R : rediculus deus - rhea silvia

rediculus deus

Ook wel Tutanus genoemd, eene godheid, wier tempel op den Appischen weg vóór de porta Capena stond op de plaats, waar Hannibal, naar men zeide, daartoe door wonderbare visioenen bewogen, omgekeerd was, toen hij op Rome losrukte. De naam moet dus verklaard worden als "de god, die door den terugkeer beschermt". Deze god is een treffend voorbeeld van de gewoonte der Romeinen om bij eene buitengewone gebeurtenis een afzonderlijk, maar niet nader bepaald goddelijk wezen als den bewerker daarvan aantenemen, en den naam voor de nieuwe godheid uit de gebeurtenis zelve te putten.

redux

Een bijnaam van Fortuna, welke haar vooral gegeven werd door veldheeren en keizers, die als overwinnaars uit den krijg terugkeerden en haar dan tempels en altaren bouwden.
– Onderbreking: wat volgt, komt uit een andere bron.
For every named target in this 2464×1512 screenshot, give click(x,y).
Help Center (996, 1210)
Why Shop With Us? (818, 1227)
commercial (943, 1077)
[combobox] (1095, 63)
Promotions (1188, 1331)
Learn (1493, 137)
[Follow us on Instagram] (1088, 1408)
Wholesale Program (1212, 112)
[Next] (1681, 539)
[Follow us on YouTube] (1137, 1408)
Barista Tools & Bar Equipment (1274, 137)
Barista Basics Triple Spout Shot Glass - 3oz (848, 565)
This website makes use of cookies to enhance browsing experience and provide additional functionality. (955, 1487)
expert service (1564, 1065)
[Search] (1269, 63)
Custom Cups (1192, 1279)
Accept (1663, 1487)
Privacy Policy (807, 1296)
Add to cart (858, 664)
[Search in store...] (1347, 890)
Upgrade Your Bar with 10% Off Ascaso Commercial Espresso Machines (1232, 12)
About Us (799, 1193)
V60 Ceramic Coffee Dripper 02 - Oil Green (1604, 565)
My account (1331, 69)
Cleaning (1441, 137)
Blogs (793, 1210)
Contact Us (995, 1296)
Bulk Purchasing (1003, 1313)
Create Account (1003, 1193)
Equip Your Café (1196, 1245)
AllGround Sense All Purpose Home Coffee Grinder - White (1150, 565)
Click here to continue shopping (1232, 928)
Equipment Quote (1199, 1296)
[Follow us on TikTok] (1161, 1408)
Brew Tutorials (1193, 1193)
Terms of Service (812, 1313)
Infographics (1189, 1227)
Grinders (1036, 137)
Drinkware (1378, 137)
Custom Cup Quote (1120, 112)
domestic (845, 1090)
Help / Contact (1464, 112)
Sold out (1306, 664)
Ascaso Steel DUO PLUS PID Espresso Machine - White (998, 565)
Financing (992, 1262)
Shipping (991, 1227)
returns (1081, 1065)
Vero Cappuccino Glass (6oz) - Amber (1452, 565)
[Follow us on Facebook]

Zie Fortuna.

regina

Een bijnaam van Iuno. (Zie Iuno.) Camillus bouwde haar op den Aventijnschen heuvel eenen tempel en plaatste daarin het beeld der godin, dat hij uit de burgt der veroverde stad Veii had medegenomen.

remulus

Ook Numanus genoemd. Hij was een der grootste helden van de Rutuliërs en zeer bevriend met hunnen koning Turnus, wiens jongere zuster hij gehuwd had, kort vóórdat Aeneas en de overige Trojanen in Italië waren gekomen. Trotsch op zijne nauwe betrekking tot het koninklijk huis, snoefde hij geweldig tegen de Trojanen en beweerde, dat zij als verwijfd en zwak verre moesten achterstaan bij de Rutuliërs, die gehard werden bijna van het uur hunner geboorte af aan. Hij noemde hen vrouwen en raadde hun aan de wapenen nederteleggen en den strijd overtelaten aan de mannen. Dat kon Ascanius niet verdragen; hij bad tot Iupiter om hulp, en de god verhoorde zijn gebed. De door hem afgeschoten pijl doorboorde de beide slapen van Remulus.

remus

De broeder van Romulus en door dezen gedood. (Zie Romulus.) Zijn geest verscheen aan zijne pleegouders en verlangde, dat er een feest zou worden ingesteld om hem te verzoenen. Dientengevolge werd ter zijner eere het feest der Remuria gevierd, dat later den naam kreeg van Lemuria. Zie echter Lemures.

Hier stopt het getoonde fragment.